For the curious, I played around with a UDAF for this (shown below). On the
downside, it assembles a Map of all possible values of the column that'll
need to be stored in memory somewhere.
I suspect some kind of sorted groupByKey + cogroup could stream values
through, though might not support partial aggregation, then. Will try that
next.
/**
* [[UserDefinedAggregateFunction]] for computing the mode of a string
column.
*
* WARNING: This will assemble a Map of all possible values in memory.
*
* It'll ignore null values and return null if all values are null.
*/
class ModeAggregateFunction extends UserDefinedAggregateFunction {
override def inputSchema: StructType = StructType(StructField("value",
StringType) :: Nil)
override def bufferSchema: StructType = StructType(
StructField("values", MapType(StringType, LongType, valueContainsNull =
false)) :: Nil)
override def dataType: DataType = StringType
override def deterministic: Boolean = true
// This is the initial value for your buffer schema.
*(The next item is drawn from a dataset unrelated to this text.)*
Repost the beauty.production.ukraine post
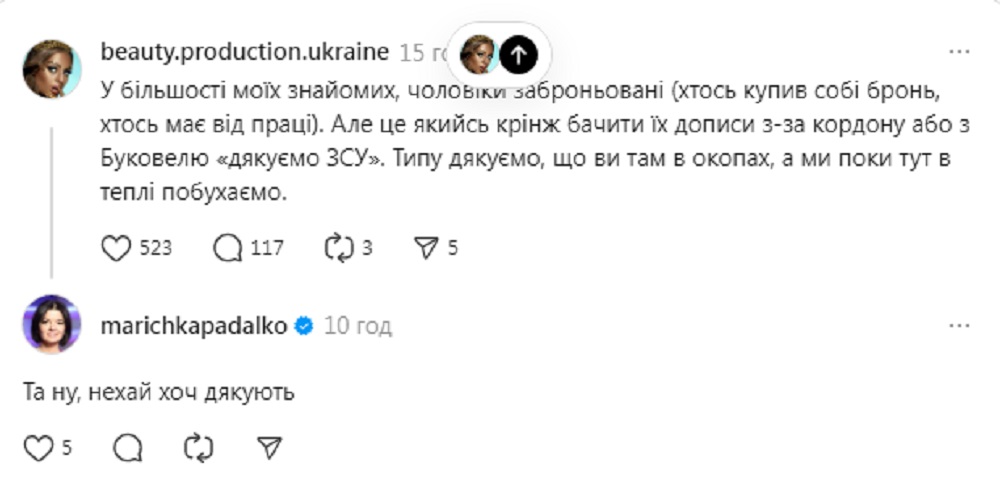Viewport: 1000px width, 487px height. coord(340,248)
override def initialize(buffer: MutableAggregationBuffer): Unit = {
buffer(0) = Map[String, Long]()
}
override def update(buffer: MutableAggregationBuffer, input: Row): Unit =
{
if (input == null || input.getString(0) == null) {
return
}
val value = input.getString(0)
val frequencies = buffer.getAs[Map[String, Long]](0)
val count = frequencies.getOrElse(value, 0L)
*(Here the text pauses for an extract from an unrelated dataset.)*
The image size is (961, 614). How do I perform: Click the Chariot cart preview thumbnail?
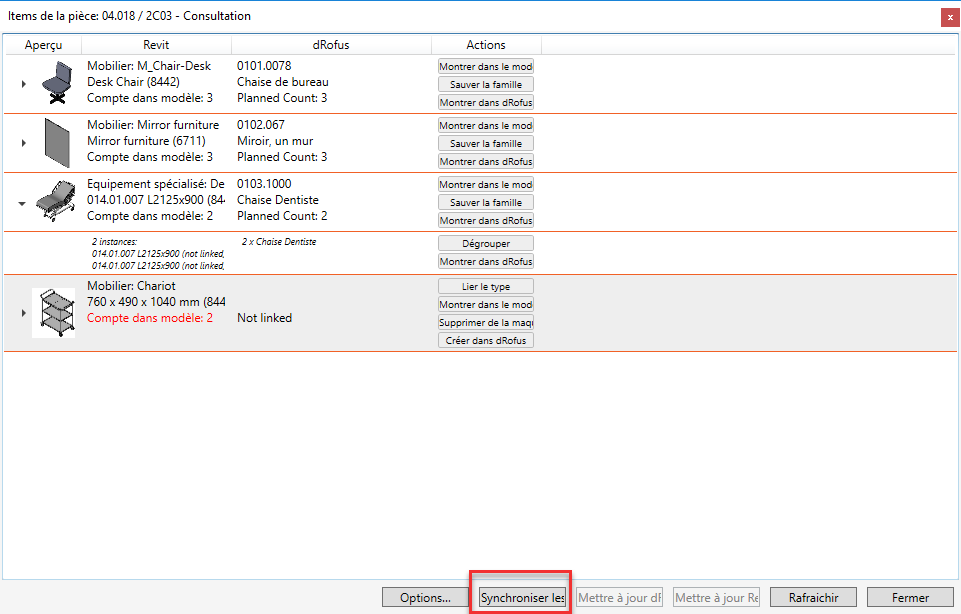tap(53, 312)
buffer(0) = frequencies + (value -> (count + 1L))
}
override def merge(buffer1: MutableAggregationBuffer, buffer2: Row): Unit
= {
val frequencies1: Map[String, Long] = buffer1.getAs[Map[String,
Long]](0)
val frequencies2: Map[String, Long] = buffer2.getAs[Map[String,
Long]](0)
buffer1(0) = frequencies1 ++ frequencies2.map({
case (k: String,v: Long) => k -> (v.asInstanceOf[Long] +
frequencies1.getOrElse(k, 0L))
})
}
override def evaluate(buffer: Row): Any = {
val frequencies = buffer.getAs[Map[String, Long]](0)
if (frequencies.isEmpty) {
return null
}
frequencies.maxBy(_._2)._1
}
}
On Wed, Apr 26, 2017 at 10:21 AM, Everett Anderson <[email protected]> wrote:
> Hi,
>
> One common situation I run across is that I want to compact my data and
> select the mode (most frequent value) in several columns for each group.
>
> Even calculating mode for one column in SQL is a bit tricky. The ways I've
> seen usually involve a nested sub-select with a group by + count and then a
> window function using rank().
>
> However, what if you want to calculate the mode for several columns,
> producing a new row with the results? And let's say the set of columns is
> only known at runtime.
>
> In Spark SQL, I start going down a road of many self-joins. The more
> efficient way leads me to either RDD[Row] or Dataset[Row] where I could do
> a groupByKey + flatMapGroups, keeping state as I iterate over the Rows in
> each group.
>
> What's the best way?
>
> Here's a contrived example:
>
> val input = spark.sparkContext.parallelize(Seq(
> ("catosaur", "black", "claws"),
> ("catosaur", "orange", "scales"),
> ("catosaur", "black", "scales"),
> ("catosaur", "orange", "scales"),
> ("catosaur", "black", "spikes"),
> ("bearcopter", "gray", "claws"),
> ("bearcopter", "black", "fur"),
> ("bearcopter", "gray", "flight"),
> ("bearcopter", "gray", "flight")))
> .toDF("creature", "color", "feature")
>
> +----------+------+-------+
> |creature |color |feature|
> +----------+------+-------+
> |catosaur |black |claws |
> |catosaur |orange|scales |
> |catosaur |black |scales |
> |catosaur |orange|scales |
> |catosaur |black |spikes |
> |bearcopter|gray |claws |
> |bearcopter|black |fur |
> |bearcopter|gray |flight |
> |bearcopter|gray |flight |
> +----------+------+-------+
>
> val expectedOutput = spark.sparkContext.parallelize(Seq(
> ("catosaur", "black", "scales"),
> ("bearcopter", "gray", "flight")))
> .toDF("creature", "color", "feature")
>
> +----------+-----+-------+
> |creature |color|feature|
> +----------+-----+-------+
> |catosaur |black|scales |
> |bearcopter|gray |flight |
> +----------+-----+-------+
>
>
>
>
>
>